A word-for-word repetition of all the entries is required.

+ + + +

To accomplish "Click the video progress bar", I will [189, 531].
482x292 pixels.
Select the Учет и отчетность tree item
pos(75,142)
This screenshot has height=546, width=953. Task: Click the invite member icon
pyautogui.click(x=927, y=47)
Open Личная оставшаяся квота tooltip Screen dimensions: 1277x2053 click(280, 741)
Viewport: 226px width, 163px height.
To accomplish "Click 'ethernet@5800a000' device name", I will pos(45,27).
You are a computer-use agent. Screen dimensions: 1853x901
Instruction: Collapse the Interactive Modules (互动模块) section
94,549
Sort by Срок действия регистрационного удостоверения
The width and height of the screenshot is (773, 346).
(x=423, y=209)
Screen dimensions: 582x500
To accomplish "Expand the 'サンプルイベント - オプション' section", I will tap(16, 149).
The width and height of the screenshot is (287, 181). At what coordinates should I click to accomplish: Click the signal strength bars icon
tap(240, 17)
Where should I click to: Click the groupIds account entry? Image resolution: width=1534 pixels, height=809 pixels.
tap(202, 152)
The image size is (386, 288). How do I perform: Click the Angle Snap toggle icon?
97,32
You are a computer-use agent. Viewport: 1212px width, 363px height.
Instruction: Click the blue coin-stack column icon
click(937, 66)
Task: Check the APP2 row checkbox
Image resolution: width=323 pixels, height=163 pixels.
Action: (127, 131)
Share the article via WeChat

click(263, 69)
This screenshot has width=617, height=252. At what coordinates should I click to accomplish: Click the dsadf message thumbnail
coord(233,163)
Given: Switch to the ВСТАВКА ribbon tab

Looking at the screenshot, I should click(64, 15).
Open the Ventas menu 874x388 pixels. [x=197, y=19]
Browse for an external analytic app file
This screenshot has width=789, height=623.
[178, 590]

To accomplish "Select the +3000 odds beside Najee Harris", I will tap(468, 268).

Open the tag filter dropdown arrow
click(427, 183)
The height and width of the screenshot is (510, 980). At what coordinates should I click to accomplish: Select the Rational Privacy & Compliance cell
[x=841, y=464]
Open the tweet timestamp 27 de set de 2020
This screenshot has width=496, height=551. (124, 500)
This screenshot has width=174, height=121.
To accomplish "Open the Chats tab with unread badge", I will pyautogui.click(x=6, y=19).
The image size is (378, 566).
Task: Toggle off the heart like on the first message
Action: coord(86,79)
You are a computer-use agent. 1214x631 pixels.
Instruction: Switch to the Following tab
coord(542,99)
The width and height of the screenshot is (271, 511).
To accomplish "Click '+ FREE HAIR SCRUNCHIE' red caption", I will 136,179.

+ + + +

_Answer for this exercise:_
To accomplish "Click the video progress bar", I will [189, 531].
482x292 pixels.
Select the Учет и отчетность tree item
pos(75,142)
This screenshot has height=546, width=953. Task: Click the invite member icon
pyautogui.click(x=927, y=47)
Open Личная оставшаяся квота tooltip Screen dimensions: 1277x2053 click(280, 741)
Viewport: 226px width, 163px height.
To accomplish "Click 'ethernet@5800a000' device name", I will pos(45,27).
You are a computer-use agent. Screen dimensions: 1853x901
Instruction: Collapse the Interactive Modules (互动模块) section
94,549
Sort by Срок действия регистрационного удостоверения
The width and height of the screenshot is (773, 346).
(x=423, y=209)
Screen dimensions: 582x500
To accomplish "Expand the 'サンプルイベント - オプション' section", I will tap(16, 149).
The width and height of the screenshot is (287, 181). At what coordinates should I click to accomplish: Click the signal strength bars icon
tap(240, 17)
Where should I click to: Click the groupIds account entry? Image resolution: width=1534 pixels, height=809 pixels.
tap(202, 152)
The image size is (386, 288). How do I perform: Click the Angle Snap toggle icon?
97,32
You are a computer-use agent. Viewport: 1212px width, 363px height.
Instruction: Click the blue coin-stack column icon
click(937, 66)
Task: Check the APP2 row checkbox
Image resolution: width=323 pixels, height=163 pixels.
Action: (127, 131)
Share the article via WeChat

click(263, 69)
This screenshot has width=617, height=252. At what coordinates should I click to accomplish: Click the dsadf message thumbnail
coord(233,163)
Given: Switch to the ВСТАВКА ribbon tab

Looking at the screenshot, I should click(64, 15).
Open the Ventas menu 874x388 pixels. [x=197, y=19]
Browse for an external analytic app file
This screenshot has width=789, height=623.
[178, 590]

To accomplish "Select the +3000 odds beside Najee Harris", I will tap(468, 268).

Open the tag filter dropdown arrow
click(427, 183)
The height and width of the screenshot is (510, 980). At what coordinates should I click to accomplish: Select the Rational Privacy & Compliance cell
[x=841, y=464]
Open the tweet timestamp 27 de set de 2020
This screenshot has width=496, height=551. (124, 500)
This screenshot has width=174, height=121.
To accomplish "Open the Chats tab with unread badge", I will pyautogui.click(x=6, y=19).
The image size is (378, 566).
Task: Toggle off the heart like on the first message
Action: coord(86,79)
You are a computer-use agent. 1214x631 pixels.
Instruction: Switch to the Following tab
coord(542,99)
The width and height of the screenshot is (271, 511).
To accomplish "Click '+ FREE HAIR SCRUNCHIE' red caption", I will 136,179.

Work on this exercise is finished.